* **What you have to do**
Below are some records; output exactly the lines from the line with "1304x924 pixels. How" to the line with "You are a computer-use agent. This", both ends kept, and nothing more.

* **Material to process**

- - - -

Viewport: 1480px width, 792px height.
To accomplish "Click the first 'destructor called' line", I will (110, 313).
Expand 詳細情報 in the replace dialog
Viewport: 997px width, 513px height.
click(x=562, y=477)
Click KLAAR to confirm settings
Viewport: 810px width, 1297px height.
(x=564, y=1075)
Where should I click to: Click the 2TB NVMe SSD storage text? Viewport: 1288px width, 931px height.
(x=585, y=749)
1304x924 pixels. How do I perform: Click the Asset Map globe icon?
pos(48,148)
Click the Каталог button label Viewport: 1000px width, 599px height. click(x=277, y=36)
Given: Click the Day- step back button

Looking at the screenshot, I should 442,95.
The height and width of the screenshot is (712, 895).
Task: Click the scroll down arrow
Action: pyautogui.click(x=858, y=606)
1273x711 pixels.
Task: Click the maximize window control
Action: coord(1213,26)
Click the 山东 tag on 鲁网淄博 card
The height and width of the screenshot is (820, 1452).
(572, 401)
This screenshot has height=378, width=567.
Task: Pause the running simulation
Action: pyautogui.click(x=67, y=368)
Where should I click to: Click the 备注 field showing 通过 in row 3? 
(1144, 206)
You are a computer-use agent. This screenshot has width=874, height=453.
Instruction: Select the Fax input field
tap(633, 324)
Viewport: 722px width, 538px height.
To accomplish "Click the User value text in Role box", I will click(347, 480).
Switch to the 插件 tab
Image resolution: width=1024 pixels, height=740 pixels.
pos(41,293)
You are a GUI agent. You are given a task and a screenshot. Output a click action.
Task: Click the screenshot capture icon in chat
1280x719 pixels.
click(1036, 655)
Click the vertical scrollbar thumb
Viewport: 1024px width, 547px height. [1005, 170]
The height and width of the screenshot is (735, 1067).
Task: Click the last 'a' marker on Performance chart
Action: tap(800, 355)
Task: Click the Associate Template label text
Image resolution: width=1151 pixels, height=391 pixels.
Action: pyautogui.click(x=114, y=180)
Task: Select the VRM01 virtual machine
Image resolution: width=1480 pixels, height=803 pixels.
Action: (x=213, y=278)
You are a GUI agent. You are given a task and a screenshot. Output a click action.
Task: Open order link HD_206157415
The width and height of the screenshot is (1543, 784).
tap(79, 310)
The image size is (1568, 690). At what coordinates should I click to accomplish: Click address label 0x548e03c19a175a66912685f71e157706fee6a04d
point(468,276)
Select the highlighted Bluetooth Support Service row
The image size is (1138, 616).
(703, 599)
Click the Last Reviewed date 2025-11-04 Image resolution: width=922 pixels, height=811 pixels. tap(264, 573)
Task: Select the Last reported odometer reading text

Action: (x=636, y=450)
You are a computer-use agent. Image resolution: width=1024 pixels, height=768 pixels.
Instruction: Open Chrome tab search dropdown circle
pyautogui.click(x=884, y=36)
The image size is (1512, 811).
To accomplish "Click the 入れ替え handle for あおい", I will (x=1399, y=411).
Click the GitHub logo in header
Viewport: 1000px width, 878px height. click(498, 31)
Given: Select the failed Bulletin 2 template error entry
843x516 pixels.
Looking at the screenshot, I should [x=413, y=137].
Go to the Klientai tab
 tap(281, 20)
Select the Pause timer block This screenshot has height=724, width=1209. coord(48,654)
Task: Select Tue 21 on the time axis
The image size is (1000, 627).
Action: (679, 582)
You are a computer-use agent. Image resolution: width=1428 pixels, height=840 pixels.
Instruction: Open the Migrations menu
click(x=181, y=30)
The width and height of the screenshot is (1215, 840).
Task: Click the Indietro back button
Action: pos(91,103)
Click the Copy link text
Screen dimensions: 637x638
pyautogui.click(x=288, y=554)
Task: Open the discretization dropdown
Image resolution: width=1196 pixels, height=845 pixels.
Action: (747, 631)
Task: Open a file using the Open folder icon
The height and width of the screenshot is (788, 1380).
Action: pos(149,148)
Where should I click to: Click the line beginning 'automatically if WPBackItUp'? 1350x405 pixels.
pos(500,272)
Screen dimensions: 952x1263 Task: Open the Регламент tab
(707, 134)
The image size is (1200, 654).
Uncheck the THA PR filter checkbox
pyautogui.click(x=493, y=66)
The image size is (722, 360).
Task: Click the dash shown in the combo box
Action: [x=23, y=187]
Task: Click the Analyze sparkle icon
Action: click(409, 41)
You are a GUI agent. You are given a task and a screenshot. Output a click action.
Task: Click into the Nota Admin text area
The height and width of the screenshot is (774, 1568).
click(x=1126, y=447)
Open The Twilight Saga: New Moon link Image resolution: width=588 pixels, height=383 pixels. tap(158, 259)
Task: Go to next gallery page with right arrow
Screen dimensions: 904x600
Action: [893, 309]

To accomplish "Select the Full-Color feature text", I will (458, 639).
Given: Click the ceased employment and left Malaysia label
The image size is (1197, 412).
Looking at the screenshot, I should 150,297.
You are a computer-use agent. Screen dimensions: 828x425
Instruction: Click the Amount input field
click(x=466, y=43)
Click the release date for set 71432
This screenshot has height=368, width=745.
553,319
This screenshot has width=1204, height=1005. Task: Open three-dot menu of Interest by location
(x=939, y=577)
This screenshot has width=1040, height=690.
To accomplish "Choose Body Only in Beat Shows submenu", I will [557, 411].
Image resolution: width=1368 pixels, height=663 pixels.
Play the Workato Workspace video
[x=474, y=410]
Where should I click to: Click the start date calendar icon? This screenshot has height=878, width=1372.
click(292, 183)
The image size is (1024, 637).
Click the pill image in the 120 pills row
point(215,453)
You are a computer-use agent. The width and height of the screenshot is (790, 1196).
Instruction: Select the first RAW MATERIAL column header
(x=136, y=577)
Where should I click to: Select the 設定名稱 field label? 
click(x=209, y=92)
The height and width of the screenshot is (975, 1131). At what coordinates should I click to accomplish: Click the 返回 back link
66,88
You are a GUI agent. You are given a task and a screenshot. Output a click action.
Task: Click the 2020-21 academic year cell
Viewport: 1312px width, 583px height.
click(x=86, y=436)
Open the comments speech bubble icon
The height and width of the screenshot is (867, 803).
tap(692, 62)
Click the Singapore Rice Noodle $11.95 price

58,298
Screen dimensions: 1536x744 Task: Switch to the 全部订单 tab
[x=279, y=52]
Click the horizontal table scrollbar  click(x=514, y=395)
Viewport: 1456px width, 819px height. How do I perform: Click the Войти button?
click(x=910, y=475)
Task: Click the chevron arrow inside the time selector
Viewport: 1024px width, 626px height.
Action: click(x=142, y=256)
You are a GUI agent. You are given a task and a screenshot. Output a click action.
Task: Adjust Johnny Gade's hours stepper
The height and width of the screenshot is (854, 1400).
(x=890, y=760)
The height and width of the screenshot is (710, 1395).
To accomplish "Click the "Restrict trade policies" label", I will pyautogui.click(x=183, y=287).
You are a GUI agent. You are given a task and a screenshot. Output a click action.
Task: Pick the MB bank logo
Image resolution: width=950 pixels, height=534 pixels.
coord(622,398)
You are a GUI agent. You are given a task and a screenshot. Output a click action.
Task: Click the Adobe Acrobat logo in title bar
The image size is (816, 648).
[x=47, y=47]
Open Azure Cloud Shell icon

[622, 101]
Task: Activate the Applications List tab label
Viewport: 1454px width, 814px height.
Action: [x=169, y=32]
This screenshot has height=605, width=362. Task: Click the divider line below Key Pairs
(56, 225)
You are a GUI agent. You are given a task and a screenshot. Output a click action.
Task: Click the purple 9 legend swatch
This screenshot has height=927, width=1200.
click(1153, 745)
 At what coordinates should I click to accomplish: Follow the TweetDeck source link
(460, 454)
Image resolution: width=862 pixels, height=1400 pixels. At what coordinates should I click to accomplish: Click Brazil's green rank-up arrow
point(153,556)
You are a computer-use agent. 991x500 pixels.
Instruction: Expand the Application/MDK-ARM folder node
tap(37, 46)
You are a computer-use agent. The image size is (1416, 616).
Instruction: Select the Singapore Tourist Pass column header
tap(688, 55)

- - - -

* **Reply**
1304x924 pixels. How do I perform: Click the Asset Map globe icon?
pos(48,148)
Click the Каталог button label Viewport: 1000px width, 599px height. click(x=277, y=36)
Given: Click the Day- step back button

Looking at the screenshot, I should 442,95.
The height and width of the screenshot is (712, 895).
Task: Click the scroll down arrow
Action: pyautogui.click(x=858, y=606)
1273x711 pixels.
Task: Click the maximize window control
Action: coord(1213,26)
Click the 山东 tag on 鲁网淄博 card
The height and width of the screenshot is (820, 1452).
(572, 401)
This screenshot has height=378, width=567.
Task: Pause the running simulation
Action: pyautogui.click(x=67, y=368)
Where should I click to: Click the 备注 field showing 通过 in row 3? 
(1144, 206)
You are a computer-use agent. This screenshot has width=874, height=453.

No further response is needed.